*** Texte source

Docteur en science politique Chercheur associé à l’IRM (université de Bordeaux) Enseignant à Sciences Po

       Mardi 22 janvier, le Conseil constitutionnel tiendra une audience de question prioritaire de constitutionnalité (QPC) à la suite d’une saisine transmise par le Conseil d’Etat, le 13 novembre dernier, à l’initiative du cabinet d’avocats Spinosi & Sureau, conseils de plusieurs personnes et associations à l’instar de Médecins du Monde, du Strass, de AIDES, de la fédération parapluie rouge, des Amis du bus des femmes, etc.

            Ces dernières contestent en effet les dispositions les plus emblématiques de la loi du 13 avril 2016 visant à renforcer la lutte contre le système prostitutionnel et à accompagner les personnes prostituées. Elles invoquent, en soutien de leur démarche, des atteintes au droit au respect de la vie privée, à la liberté d’entreprendre et au principe de nécessité et de proportionnalité des peines.

            Mais, par-delà les arguments juridiques, les auteurs de  la  saisine  quidéfendent le libre exercice de la prostitution, oublient que cette liberté se résume à acheter un acte s exuel à des personnes vivant, dans leur écrasante majorité, un asservissement. La liberté ne profite donc guère qu’aux clients.

            Depuis cette saisine, de nombreuses tribunes ont alimenté le débat (on signalera celle publiée par L’Obs et signée par nombre de parlementaires et ministres à l’origine du processus législatif). De son côté, L’Hétairie avait déjà eu l’occasion d’évoquer cette loi, ses promoteurs et ses opposants, par le biais de trois tribunes, le 12 avril dernier, signées par Stéphanie Caradec et Grégoire Théry (défenseurs) et par Sergio Coronado (opposant).

            L’audience de QPC nous donne l’occasion de renouer avec cette thématique en publiant le mémoire en défense qu’a déposé, en vain, l’autrice et ancienne rapporteure de la loi Maud Olivier. Cette dernière y détaille minutieusement les raisons juridiques, mais également sanitaires et sociales, qui la conduisent à contester la logique des auteurs de la saisine, et à défendre les dispositions de la loi d’avril 2016.

******

Votre objectif → Recopiez le passage du texte qui commence à « Mais, par-delà les » et se termine à « Sergio Coronado (opposant). », en remplaçant « saisine » par « requête ». Les fiches ci-dessous n’ont aucun rapport avec le texte.

*** Données fournies

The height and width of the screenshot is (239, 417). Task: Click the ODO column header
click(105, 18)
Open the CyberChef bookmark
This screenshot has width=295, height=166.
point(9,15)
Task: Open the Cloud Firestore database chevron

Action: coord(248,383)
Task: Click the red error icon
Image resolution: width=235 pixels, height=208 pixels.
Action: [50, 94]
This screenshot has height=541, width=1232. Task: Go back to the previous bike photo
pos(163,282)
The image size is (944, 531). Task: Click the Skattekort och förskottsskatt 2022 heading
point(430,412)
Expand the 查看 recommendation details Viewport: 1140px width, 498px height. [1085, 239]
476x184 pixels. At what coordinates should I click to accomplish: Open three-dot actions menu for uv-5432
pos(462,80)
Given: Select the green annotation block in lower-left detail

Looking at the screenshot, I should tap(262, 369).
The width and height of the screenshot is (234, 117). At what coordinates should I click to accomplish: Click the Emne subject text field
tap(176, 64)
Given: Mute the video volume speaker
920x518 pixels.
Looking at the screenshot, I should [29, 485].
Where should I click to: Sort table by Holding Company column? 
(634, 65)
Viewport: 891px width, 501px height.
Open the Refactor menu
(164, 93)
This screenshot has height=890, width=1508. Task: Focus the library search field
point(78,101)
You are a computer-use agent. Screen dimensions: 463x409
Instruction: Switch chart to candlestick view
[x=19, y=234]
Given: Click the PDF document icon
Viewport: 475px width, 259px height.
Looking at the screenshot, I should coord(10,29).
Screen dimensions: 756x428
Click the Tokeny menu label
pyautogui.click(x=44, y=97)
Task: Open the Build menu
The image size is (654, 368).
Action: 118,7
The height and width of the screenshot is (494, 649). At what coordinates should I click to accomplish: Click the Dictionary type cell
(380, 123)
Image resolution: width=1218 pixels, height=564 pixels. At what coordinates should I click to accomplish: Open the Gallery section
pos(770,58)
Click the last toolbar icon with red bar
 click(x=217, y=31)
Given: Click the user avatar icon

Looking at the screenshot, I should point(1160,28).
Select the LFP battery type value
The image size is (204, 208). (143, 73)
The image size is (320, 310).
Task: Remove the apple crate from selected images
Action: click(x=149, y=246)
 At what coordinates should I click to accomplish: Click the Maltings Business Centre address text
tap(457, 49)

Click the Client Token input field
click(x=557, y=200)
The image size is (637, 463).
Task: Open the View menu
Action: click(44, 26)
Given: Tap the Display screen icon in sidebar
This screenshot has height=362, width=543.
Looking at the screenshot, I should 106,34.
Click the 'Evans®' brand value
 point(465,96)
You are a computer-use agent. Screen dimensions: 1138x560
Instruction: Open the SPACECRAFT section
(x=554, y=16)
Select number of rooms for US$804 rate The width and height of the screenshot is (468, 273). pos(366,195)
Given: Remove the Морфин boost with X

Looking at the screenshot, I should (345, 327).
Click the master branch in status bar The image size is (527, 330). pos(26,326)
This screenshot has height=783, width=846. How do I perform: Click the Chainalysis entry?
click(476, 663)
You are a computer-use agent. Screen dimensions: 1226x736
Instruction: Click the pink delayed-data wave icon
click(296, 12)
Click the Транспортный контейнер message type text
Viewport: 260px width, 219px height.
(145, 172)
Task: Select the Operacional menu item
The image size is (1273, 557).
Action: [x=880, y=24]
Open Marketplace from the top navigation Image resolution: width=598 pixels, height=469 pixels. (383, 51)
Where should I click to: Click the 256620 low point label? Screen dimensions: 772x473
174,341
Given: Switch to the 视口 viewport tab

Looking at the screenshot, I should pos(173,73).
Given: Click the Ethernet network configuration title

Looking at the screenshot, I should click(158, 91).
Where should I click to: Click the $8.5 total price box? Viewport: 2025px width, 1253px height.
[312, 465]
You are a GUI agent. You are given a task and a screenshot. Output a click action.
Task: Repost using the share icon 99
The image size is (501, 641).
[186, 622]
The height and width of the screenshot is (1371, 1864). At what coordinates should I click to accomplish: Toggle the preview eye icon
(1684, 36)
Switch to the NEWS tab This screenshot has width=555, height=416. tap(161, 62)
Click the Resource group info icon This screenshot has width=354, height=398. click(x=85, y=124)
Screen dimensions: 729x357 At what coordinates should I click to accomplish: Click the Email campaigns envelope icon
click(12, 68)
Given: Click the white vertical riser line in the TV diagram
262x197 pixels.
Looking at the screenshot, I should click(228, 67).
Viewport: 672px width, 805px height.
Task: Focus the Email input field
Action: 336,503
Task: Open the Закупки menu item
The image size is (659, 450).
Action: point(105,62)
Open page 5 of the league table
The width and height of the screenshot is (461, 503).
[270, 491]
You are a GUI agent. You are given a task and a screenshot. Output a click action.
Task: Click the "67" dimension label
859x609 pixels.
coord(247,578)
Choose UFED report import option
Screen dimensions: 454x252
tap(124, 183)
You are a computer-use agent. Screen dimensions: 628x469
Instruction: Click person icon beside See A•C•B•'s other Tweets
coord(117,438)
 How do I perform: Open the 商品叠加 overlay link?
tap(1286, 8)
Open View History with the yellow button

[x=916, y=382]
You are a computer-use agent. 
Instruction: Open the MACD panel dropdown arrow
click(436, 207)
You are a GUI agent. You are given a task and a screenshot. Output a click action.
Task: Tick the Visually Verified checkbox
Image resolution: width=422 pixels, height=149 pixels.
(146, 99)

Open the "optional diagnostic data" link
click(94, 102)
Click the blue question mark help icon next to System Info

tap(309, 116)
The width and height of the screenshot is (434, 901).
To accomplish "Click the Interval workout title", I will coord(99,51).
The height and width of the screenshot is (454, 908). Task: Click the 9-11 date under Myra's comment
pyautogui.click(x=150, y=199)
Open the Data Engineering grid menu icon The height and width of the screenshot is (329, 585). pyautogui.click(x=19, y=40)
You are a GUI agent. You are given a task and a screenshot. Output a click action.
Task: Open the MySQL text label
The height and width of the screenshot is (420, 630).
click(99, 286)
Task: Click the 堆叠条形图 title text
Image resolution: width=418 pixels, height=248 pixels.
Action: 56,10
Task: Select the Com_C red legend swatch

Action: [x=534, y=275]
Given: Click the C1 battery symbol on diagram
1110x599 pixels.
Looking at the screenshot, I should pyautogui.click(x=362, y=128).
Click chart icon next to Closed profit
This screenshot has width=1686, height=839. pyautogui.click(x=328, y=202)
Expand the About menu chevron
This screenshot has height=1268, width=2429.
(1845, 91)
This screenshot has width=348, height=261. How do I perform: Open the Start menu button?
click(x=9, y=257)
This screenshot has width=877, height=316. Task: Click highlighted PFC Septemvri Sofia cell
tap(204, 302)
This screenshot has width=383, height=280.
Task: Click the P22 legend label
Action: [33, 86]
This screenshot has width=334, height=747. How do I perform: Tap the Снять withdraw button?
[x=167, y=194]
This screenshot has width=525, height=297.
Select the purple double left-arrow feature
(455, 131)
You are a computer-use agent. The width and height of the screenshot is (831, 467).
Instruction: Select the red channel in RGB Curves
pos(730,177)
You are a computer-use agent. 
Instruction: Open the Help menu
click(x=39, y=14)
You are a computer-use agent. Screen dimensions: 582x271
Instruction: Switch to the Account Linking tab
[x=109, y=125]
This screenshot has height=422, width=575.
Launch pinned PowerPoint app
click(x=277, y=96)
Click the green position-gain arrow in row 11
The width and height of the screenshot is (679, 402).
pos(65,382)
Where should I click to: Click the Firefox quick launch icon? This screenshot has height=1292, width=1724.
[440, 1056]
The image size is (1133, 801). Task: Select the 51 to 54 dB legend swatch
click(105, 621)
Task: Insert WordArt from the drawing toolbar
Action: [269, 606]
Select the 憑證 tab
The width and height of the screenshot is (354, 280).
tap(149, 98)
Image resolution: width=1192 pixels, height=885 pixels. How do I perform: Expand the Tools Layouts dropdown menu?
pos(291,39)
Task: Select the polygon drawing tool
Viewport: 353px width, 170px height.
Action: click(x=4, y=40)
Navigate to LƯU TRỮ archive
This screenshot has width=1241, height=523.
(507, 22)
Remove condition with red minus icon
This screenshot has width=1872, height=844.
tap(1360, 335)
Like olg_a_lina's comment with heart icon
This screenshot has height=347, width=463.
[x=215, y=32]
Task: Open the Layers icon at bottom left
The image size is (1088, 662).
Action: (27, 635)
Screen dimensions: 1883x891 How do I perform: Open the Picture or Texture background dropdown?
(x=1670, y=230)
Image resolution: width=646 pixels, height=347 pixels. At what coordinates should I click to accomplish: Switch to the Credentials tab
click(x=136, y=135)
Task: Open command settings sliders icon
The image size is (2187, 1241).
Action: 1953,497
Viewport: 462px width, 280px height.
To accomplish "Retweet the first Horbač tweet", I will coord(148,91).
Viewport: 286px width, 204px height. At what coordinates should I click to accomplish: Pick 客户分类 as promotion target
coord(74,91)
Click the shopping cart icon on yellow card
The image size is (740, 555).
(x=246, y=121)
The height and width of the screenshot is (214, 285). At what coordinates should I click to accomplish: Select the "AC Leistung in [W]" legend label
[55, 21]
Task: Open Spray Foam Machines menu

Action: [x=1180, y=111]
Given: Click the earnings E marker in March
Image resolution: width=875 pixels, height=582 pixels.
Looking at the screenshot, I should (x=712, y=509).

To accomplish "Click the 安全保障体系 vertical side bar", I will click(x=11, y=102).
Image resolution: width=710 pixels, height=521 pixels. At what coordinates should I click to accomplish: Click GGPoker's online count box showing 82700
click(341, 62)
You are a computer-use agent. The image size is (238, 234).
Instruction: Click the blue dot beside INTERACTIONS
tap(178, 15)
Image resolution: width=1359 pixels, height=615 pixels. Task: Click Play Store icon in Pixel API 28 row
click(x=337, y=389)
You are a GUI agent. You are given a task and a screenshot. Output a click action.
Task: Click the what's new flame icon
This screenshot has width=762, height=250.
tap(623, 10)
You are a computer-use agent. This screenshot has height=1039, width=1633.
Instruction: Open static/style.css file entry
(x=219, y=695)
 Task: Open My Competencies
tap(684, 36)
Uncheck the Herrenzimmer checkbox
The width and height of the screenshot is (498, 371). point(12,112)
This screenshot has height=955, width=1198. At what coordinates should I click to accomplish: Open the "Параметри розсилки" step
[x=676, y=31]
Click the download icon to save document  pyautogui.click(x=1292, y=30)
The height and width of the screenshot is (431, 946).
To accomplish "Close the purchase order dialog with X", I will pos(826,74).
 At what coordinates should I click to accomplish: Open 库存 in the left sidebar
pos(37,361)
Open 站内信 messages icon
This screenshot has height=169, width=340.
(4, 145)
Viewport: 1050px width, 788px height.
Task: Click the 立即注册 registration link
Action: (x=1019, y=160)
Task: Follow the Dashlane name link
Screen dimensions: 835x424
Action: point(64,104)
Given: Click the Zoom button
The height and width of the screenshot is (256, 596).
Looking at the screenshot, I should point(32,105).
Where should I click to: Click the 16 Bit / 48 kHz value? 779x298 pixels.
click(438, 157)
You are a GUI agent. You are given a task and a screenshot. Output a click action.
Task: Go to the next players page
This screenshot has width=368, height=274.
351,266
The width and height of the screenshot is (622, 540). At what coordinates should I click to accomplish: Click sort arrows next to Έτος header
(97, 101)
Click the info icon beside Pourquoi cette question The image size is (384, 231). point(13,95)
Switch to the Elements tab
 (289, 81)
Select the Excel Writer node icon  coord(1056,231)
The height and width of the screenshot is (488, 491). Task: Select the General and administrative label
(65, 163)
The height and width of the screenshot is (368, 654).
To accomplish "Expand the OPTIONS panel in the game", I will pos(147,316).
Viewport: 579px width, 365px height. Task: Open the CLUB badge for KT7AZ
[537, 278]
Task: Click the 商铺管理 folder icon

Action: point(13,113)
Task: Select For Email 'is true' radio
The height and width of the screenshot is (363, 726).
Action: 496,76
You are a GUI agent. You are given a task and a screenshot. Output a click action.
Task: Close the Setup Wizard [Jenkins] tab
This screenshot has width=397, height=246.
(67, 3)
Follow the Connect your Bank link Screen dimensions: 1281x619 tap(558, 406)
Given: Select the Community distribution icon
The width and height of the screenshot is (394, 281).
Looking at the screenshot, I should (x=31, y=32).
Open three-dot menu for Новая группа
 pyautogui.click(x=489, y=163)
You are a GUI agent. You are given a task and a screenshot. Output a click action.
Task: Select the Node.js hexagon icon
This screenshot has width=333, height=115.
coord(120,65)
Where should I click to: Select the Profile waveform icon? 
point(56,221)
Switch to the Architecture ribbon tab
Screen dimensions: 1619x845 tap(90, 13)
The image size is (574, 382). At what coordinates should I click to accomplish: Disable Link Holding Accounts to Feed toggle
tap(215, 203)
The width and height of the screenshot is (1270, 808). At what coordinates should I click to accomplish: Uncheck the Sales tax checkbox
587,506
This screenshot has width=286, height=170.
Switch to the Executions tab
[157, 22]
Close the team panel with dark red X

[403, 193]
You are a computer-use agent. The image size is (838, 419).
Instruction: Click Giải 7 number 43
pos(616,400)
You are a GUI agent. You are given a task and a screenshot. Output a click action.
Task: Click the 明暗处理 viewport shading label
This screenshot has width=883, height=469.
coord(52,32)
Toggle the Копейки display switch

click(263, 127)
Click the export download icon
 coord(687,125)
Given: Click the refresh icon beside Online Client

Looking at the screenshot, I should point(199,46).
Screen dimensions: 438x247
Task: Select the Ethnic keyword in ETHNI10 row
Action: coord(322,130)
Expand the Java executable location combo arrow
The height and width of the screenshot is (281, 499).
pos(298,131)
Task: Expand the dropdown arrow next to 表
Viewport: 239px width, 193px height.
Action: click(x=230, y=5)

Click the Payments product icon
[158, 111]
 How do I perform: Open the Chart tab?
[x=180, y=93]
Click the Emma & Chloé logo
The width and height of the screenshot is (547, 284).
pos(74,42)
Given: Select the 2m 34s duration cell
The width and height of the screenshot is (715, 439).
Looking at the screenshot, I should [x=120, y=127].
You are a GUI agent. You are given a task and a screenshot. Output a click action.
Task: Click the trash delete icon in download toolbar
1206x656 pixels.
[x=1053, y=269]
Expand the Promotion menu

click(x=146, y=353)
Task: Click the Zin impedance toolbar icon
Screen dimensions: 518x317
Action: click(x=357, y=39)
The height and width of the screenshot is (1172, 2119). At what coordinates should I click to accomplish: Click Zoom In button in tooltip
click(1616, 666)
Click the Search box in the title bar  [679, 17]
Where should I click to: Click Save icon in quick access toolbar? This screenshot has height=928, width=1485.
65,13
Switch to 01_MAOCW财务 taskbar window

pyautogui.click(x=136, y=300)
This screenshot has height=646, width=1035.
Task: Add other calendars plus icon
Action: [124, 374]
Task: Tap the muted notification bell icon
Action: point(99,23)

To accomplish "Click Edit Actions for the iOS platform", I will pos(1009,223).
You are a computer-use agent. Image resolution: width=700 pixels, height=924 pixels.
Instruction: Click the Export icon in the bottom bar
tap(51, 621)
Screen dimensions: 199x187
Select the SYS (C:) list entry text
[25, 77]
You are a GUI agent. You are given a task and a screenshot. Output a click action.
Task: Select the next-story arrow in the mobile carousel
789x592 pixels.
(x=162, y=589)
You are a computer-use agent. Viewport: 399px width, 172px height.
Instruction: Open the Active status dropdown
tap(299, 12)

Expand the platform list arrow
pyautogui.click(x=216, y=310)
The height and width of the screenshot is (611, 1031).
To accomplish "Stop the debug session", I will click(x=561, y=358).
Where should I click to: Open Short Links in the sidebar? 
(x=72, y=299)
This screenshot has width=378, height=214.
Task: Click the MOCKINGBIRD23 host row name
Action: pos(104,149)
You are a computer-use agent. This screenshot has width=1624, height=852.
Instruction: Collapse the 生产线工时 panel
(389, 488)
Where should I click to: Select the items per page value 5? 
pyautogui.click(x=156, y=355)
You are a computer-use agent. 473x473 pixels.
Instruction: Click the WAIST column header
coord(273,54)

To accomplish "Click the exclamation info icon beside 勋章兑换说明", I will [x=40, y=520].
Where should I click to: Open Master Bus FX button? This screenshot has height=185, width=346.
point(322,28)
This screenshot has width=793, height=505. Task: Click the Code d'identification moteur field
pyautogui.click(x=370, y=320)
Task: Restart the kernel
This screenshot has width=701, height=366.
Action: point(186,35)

******

Réponse attendue →
Mais, par-delà les arguments juridiques, les auteurs de  la  requête  quidéfendent le libre exercice de la prostitution, oublient que cette liberté se résume à acheter un acte s exuel à des personnes vivant, dans leur écrasante majorité, un asservissement. La liberté ne profite donc guère qu’aux clients.

            Depuis cette requête, de nombreuses tribunes ont alimenté le débat (on signalera celle publiée par L’Obs et signée par nombre de parlementaires et ministres à l’origine du processus législatif). De son côté, L’Hétairie avait déjà eu l’occasion d’évoquer cette loi, ses promoteurs et ses opposants, par le biais de trois tribunes, le 12 avril dernier, signées par Stéphanie Caradec et Grégoire Théry (défenseurs) et par Sergio Coronado (opposant).